Wie beginne ich eine Predigt?

Nutze ein Schema für deine Predigt. Das einfachste Schema ist Einleitung- Hauptteil-Schluss. Nutze dies und bedenke dabei, dass jeder Teil eine eigene Funktion hat. Eine Einleitung z.B. soll in das Thema einführen, Spannung aufbauen oder ein Problem aufzeigen, das in der Predigt geklärt werden soll.

Welche Predigt Jesu wurde weltberühmt?

Die Bergpredigt (lateinisch oratio montana; auch Bergrede) ist ein Textabschnitt des Matthäusevangeliums (Mt 5,1–7,29) im Neuen Testament (NT), in dem Jesus von Nazaret seine Lehre verkündet.

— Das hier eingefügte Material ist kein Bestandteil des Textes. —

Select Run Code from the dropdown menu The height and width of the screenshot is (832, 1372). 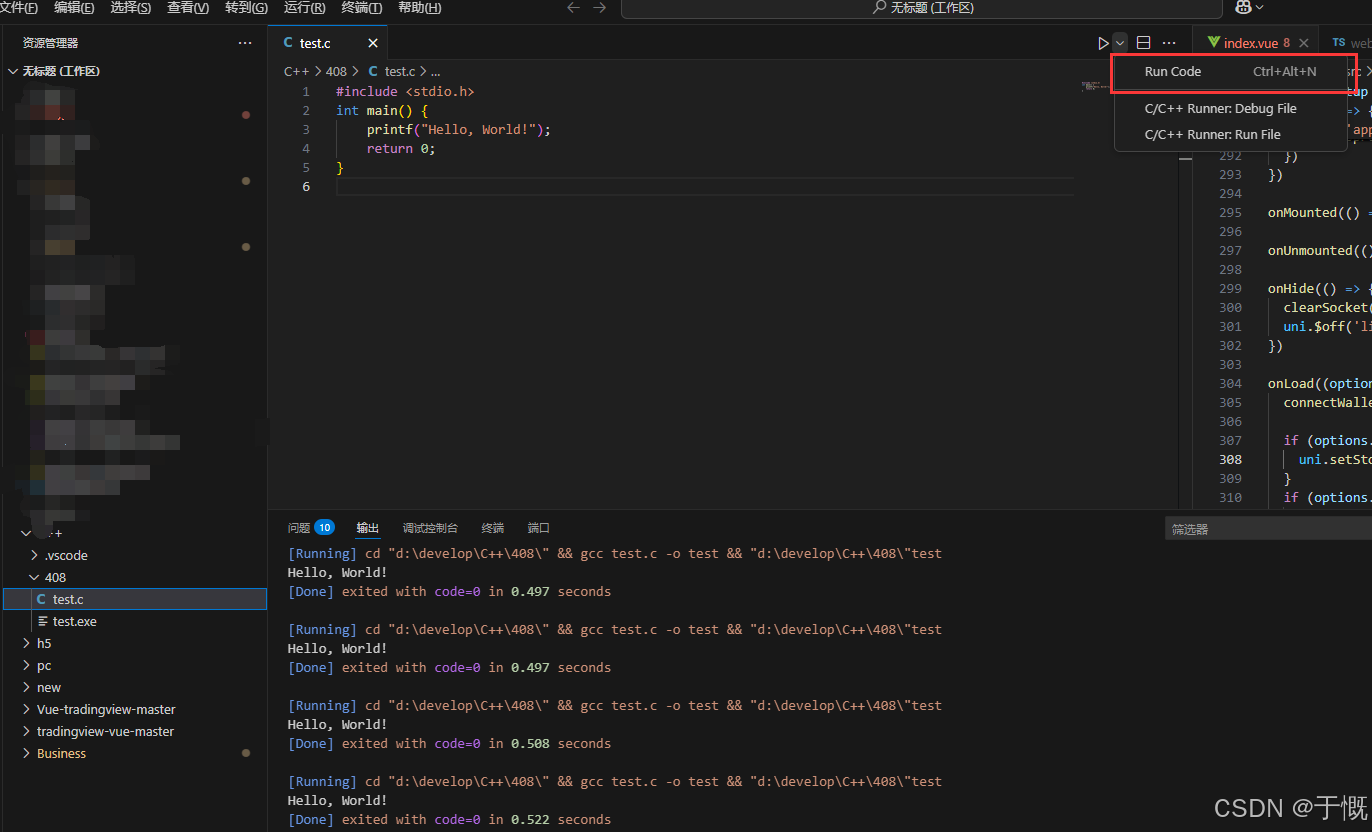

Was ist das Ziel einer Predigt?

Oberstes Ziel einer Predigt ist es, die Zuhörerinnen und Zuhörer durch die Wortwahl und die Art der Rede zu berühren. Einer Trauergesellschaft können Sie durch emotionale Veranschaulichungen und echte Empathie Trost vermitteln und das Zusammengehörigkeitsgefühl stärken.